Entkräftet und außer Atem blieb sie stehen. Sie fühlte sich schrecklich machtlos und Wut stieg in ihr hoch. Egal, ob sie jemand hören würde oder nicht, ob es Zeitverschwendung war, ob sie sich selbst damit in den Wahnsinn treiben würde, es musste raus. Ihre Fäuste ballten sich, sie legte den Kopf leicht in den Nacken und öffnete den Mund, setzte zum Schrei an, aber was war nun los? Plötzlich war es in ihr!
Kein Ton kam jetzt über ihre Lippen und ihre großen Kulleraugen füllten sich mit Tränen. Das hatte sie nicht verdient. Die Wut kochte noch immer in ihr, doch auf einmal bemerkte sie, wie sie die Kontrolle über ihren Körper langsam verlor, oder eher abgab, denn sie wollte sich gar nicht dagegen wehren. Es war ein erleichterndes Gefühl und sie fühlte sich geborgen, als sei sie endlich angekommen.
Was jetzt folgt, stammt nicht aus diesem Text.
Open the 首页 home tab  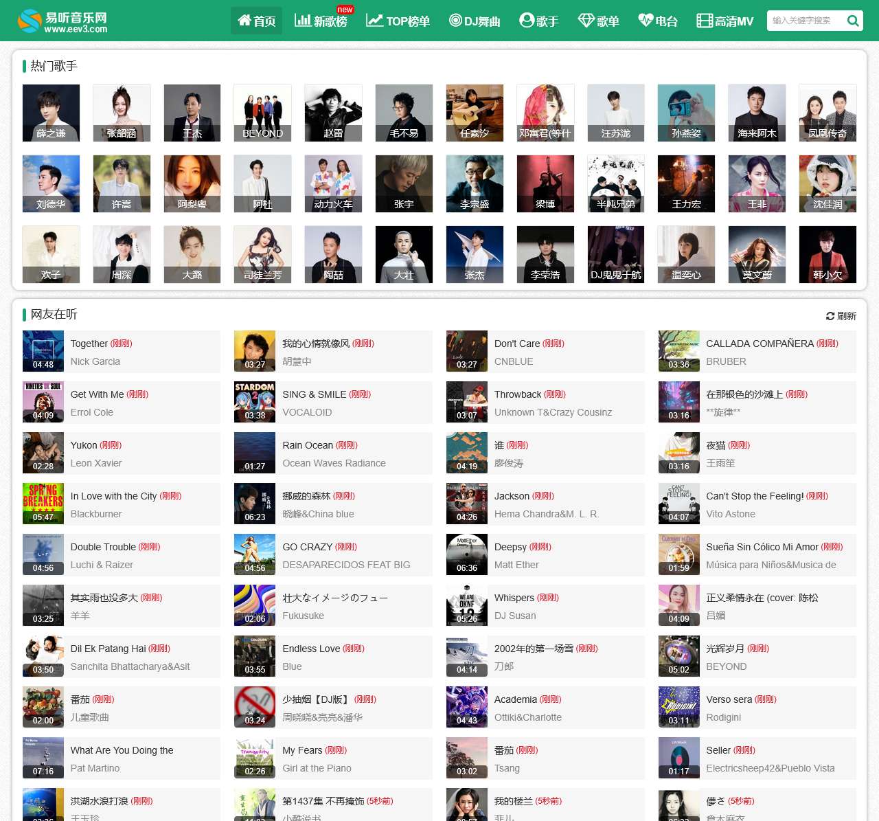[x=256, y=21]
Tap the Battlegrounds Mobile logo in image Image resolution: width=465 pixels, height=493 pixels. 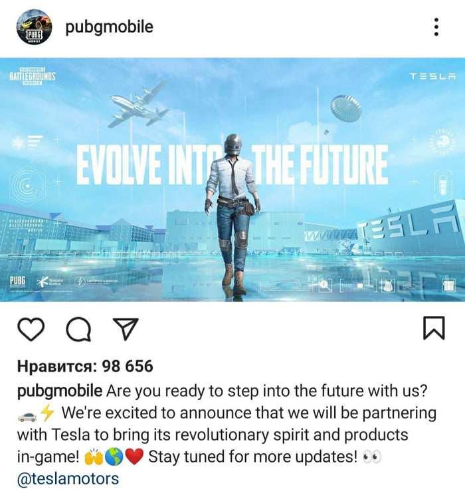point(33,76)
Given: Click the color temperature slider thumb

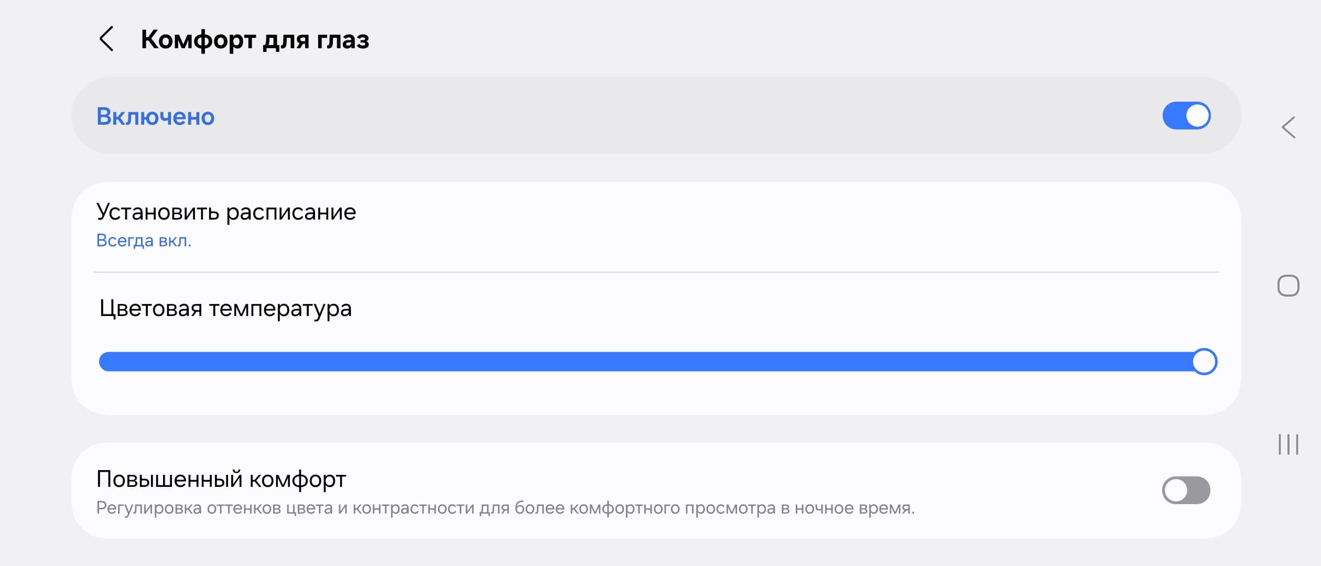Looking at the screenshot, I should tap(1204, 362).
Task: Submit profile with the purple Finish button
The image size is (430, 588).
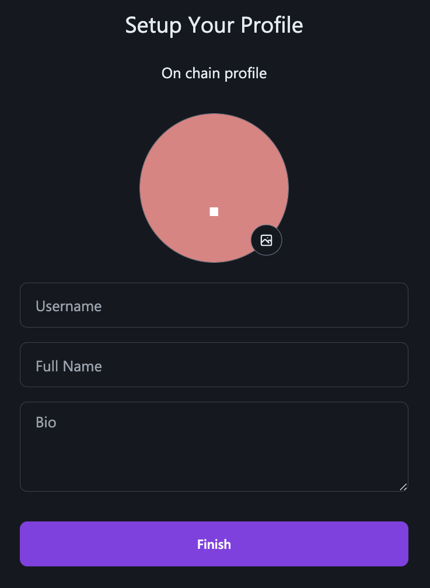Action: pyautogui.click(x=214, y=544)
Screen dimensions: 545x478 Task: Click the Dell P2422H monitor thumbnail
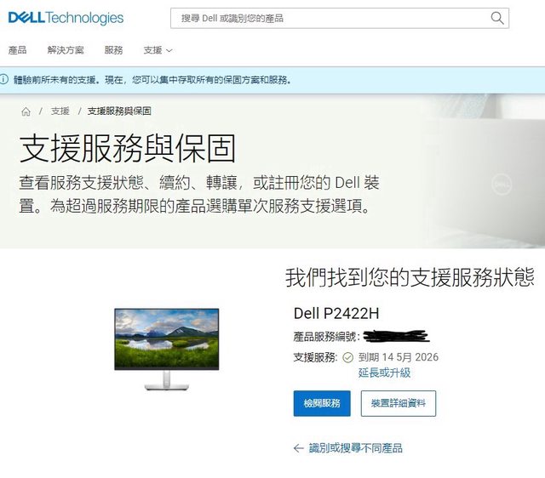167,348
Nur noch ein kurzes Lächeln blitzte auf ihren Lippen, dann gab sie sich von Wärme erfüllt ganz hin. Sie war zu Hause.
Ziel gerichtet fuhren ihre Hände den Körper hinauf bis zum Hals. Mit sicheren Fingern tastete sie ihn ab, spreizte schließlich die Finger und bohrte die Nägel in ihr Fleisch, so dass das Blut pulsierend herausspritzte. Tiefer und tiefer gruben sie sich hinein und es gab keinen Schmerz der sie aufhalten konnte.
Sanft glitt ihr blasser Körper zu Boden. Seine Aufgabe war erfüllt und der Gast schlich sich lautlos wie er gekommen war zurück in die Nacht.